• [TASK REQUIREMENTS]: Reproduce each of the entries below word for word, keeping every line as it appears but leaving out the pictures.

• [SUPPLIED RECORDS]:
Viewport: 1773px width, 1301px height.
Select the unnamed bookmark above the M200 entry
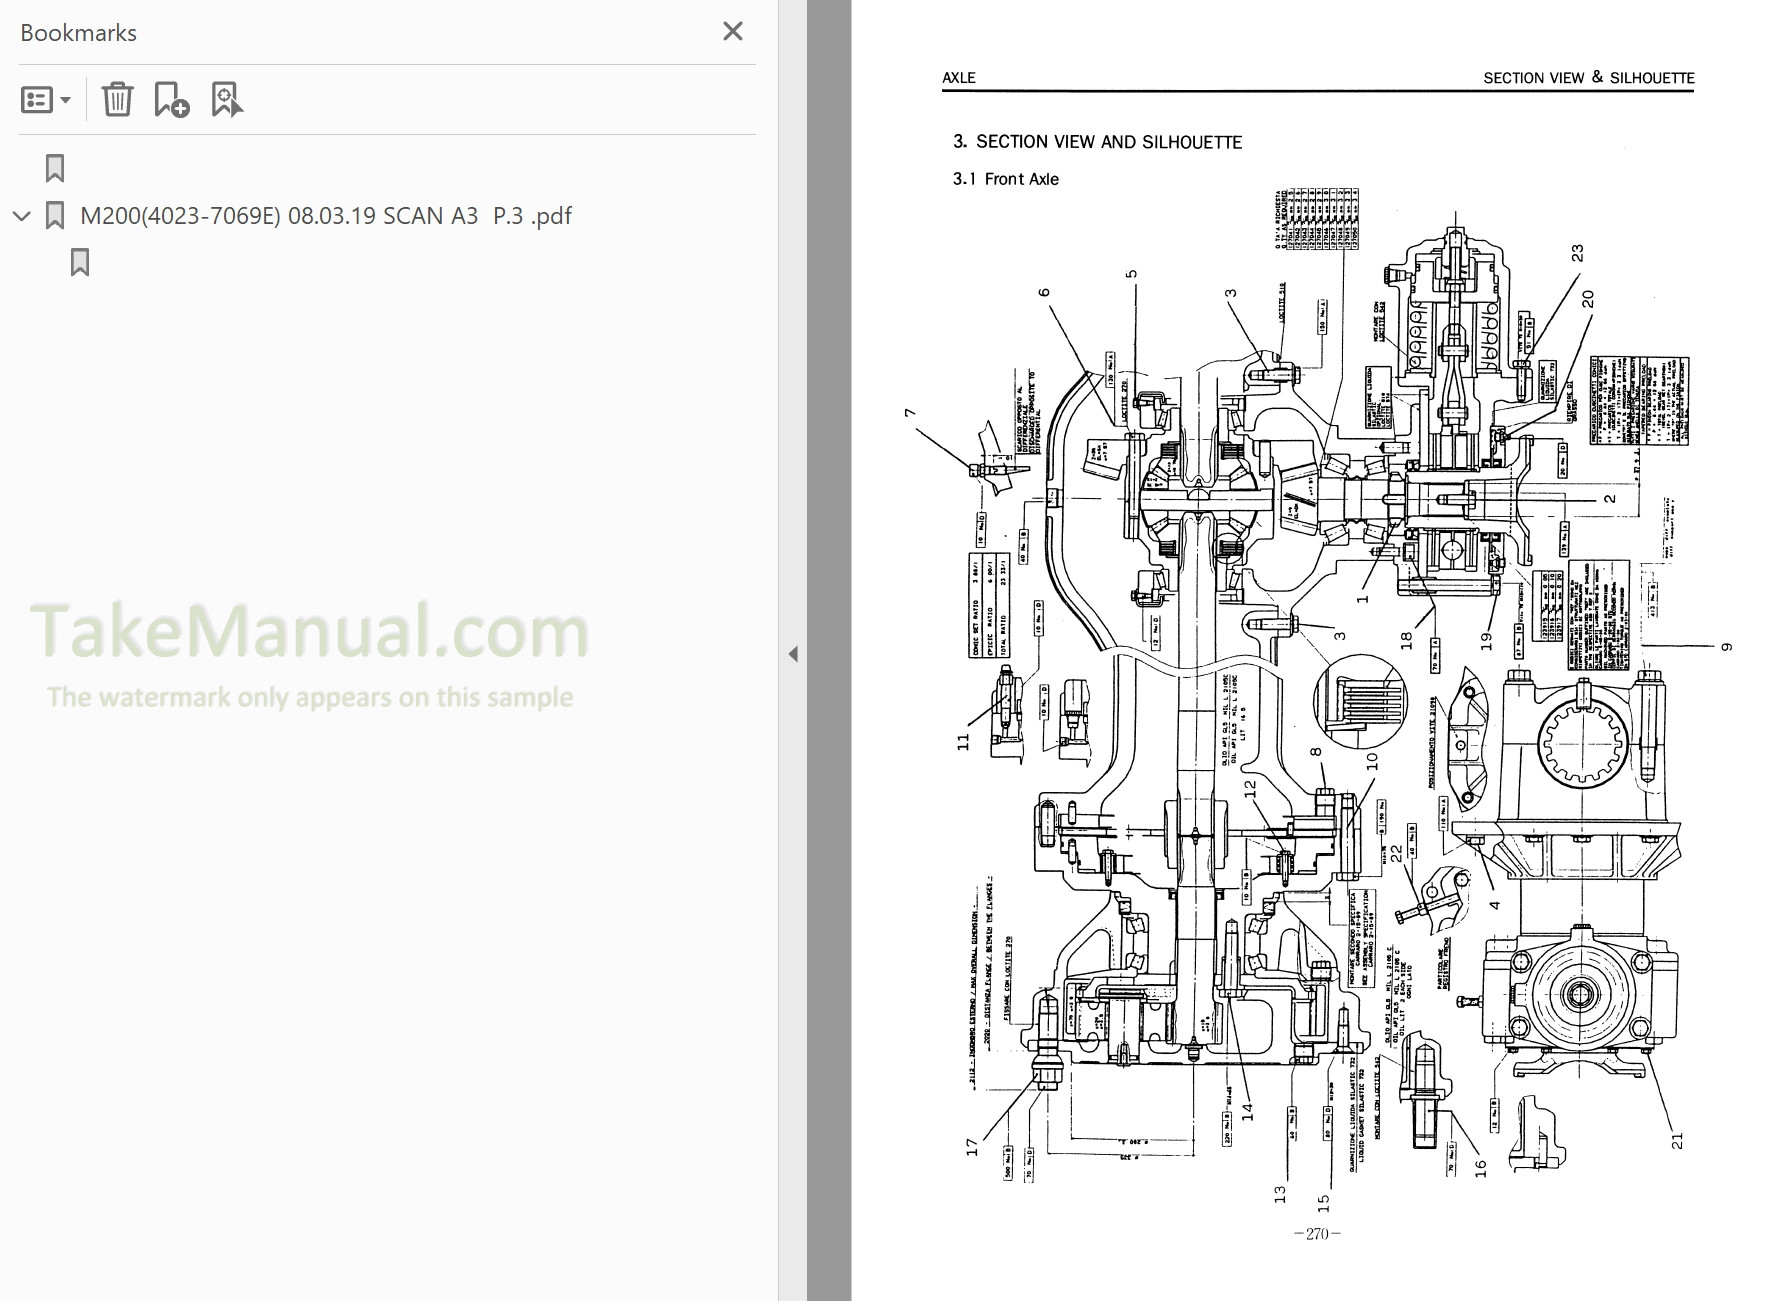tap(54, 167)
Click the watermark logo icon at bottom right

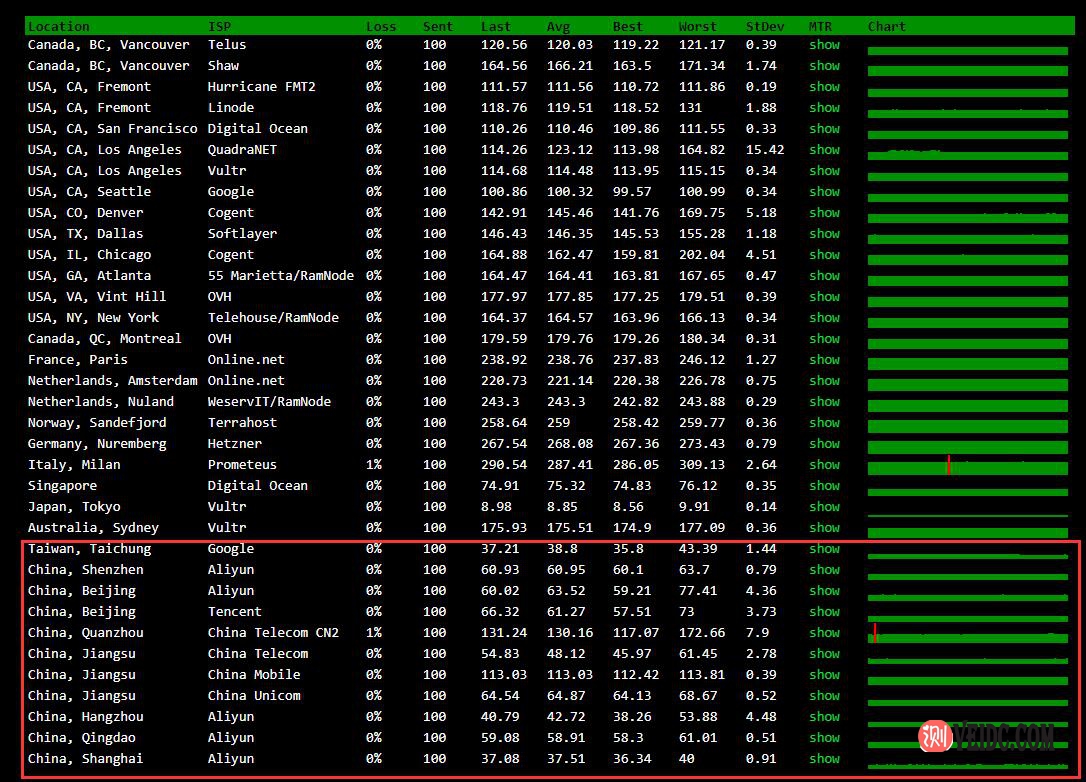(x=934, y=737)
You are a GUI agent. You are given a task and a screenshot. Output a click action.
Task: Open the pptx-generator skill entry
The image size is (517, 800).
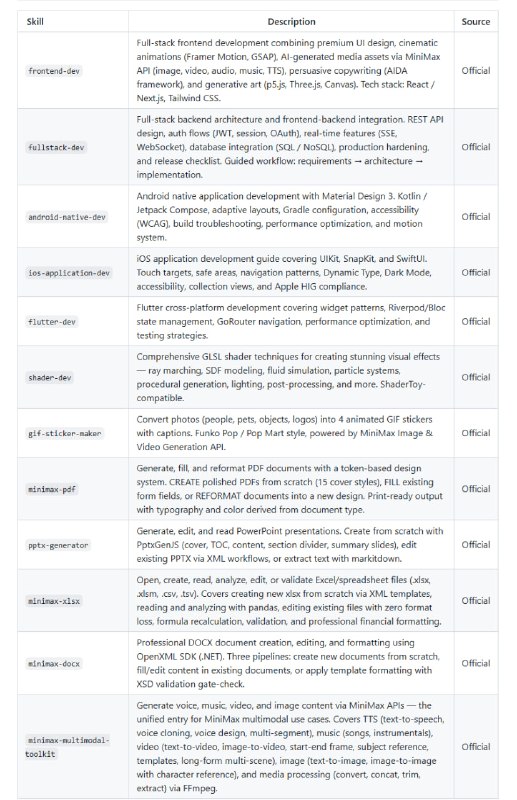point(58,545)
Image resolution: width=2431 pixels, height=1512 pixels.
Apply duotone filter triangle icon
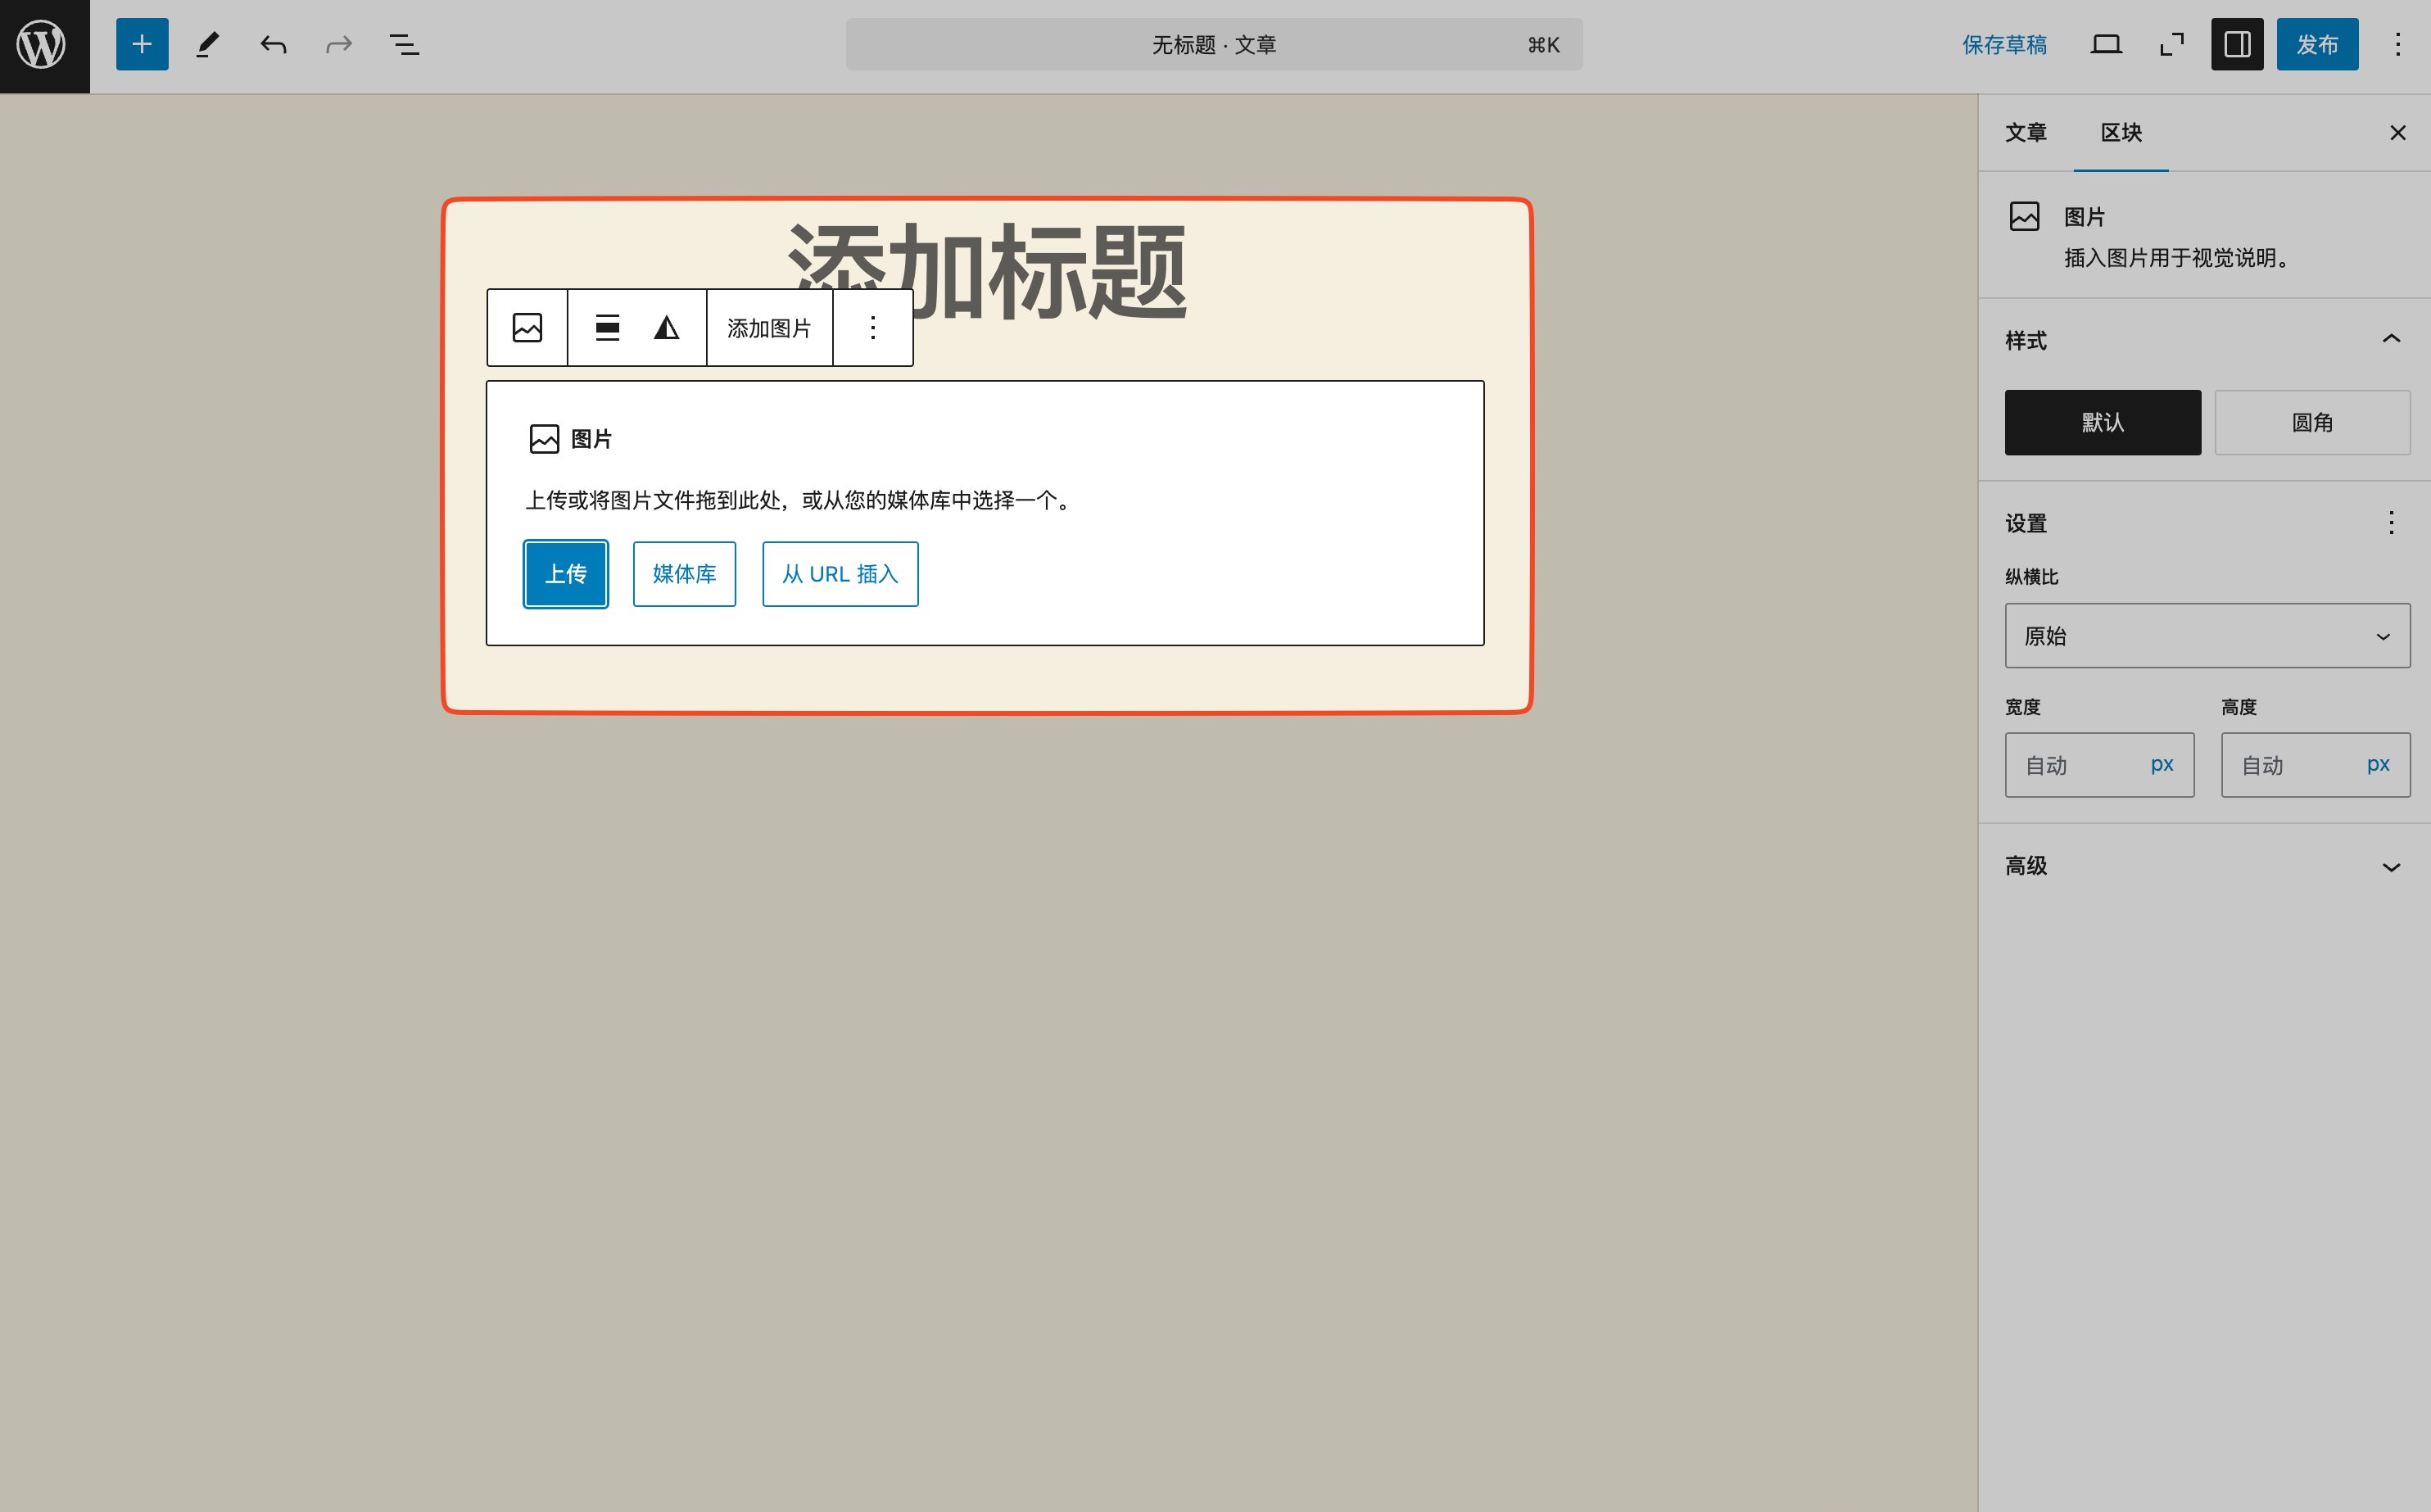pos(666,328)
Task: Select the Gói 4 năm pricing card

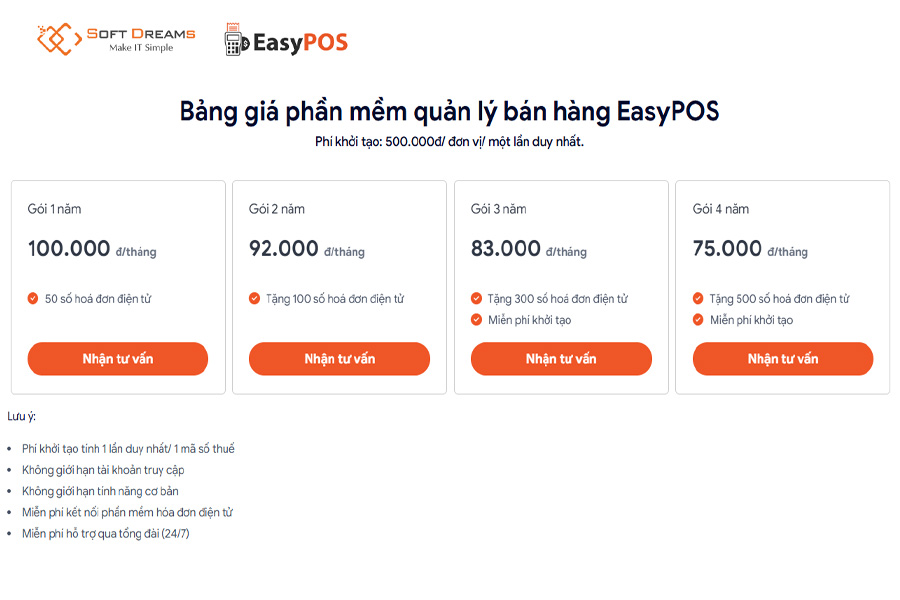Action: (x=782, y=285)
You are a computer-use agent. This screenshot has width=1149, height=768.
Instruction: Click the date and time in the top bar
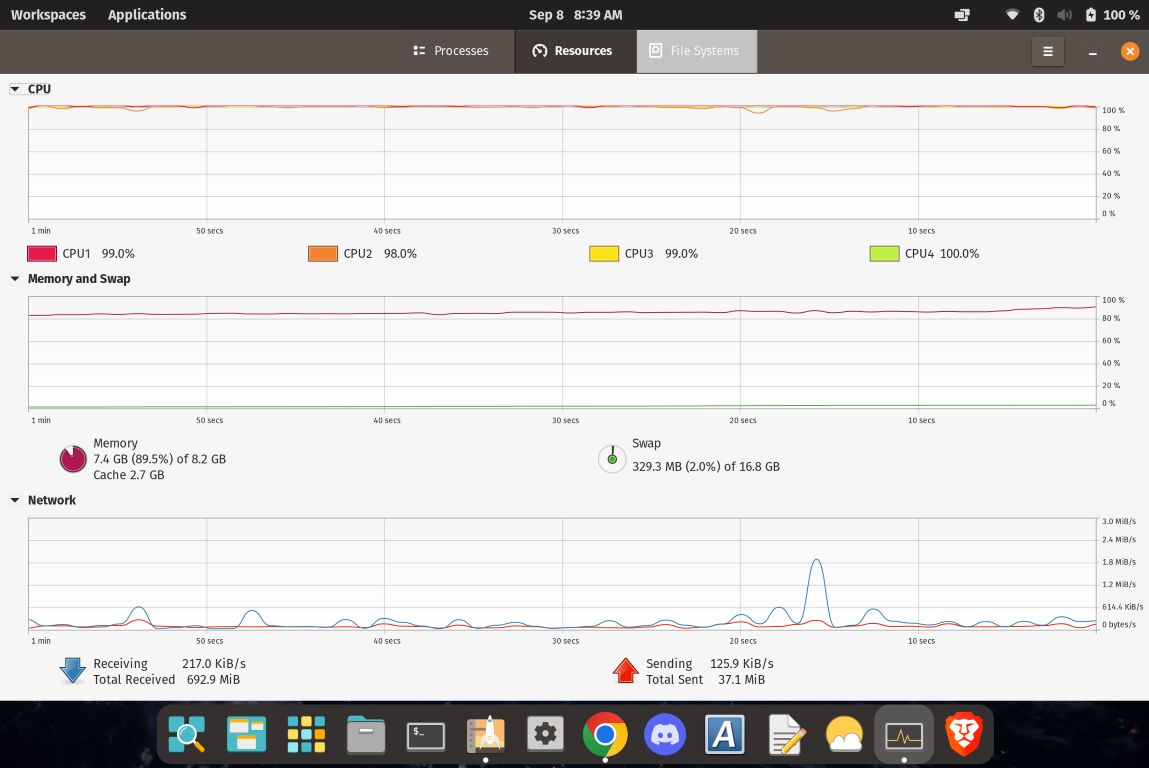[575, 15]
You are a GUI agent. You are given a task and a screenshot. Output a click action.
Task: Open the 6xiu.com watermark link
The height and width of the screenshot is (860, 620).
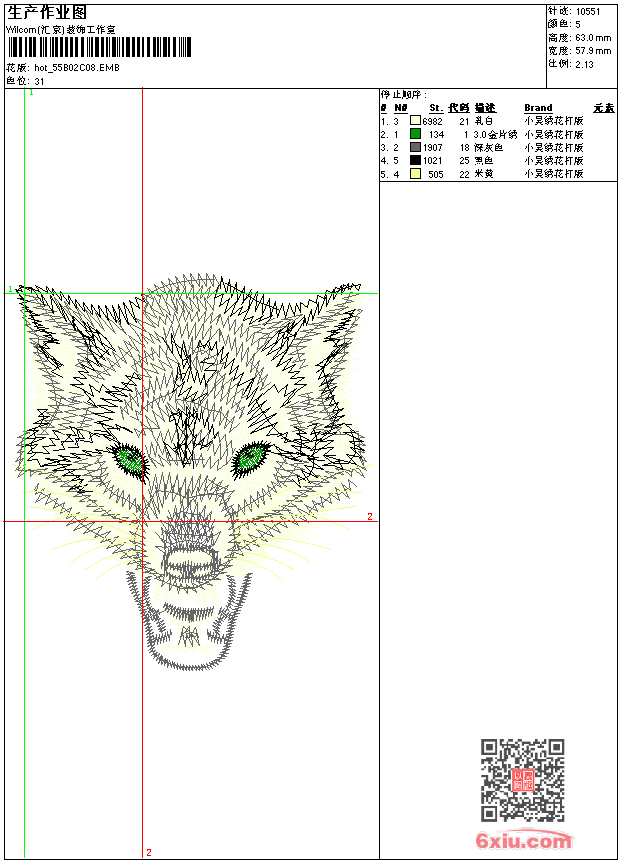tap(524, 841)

• [EXERCISE SOLUTION]:
Viewport: 1773px width, 1301px height.
Select the unnamed bookmark above the M200 entry
tap(54, 167)
Click the watermark logo icon at bottom right

(x=934, y=737)
You are a GUI agent. You are given a task and a screenshot. Output a click action.
Task: Open the pptx-generator skill entry
The image size is (517, 800).
point(58,545)
Image resolution: width=2431 pixels, height=1512 pixels.
Apply duotone filter triangle icon
pos(666,328)
Task: Select the Gói 4 năm pricing card

Action: (x=782, y=285)
You are a computer-use agent. This screenshot has width=1149, height=768.
Instruction: Click the date and time in the top bar
[575, 15]
You are a GUI agent. You are given a task and a screenshot. Output a click action.
Task: Open the 6xiu.com watermark link
The height and width of the screenshot is (860, 620).
tap(524, 841)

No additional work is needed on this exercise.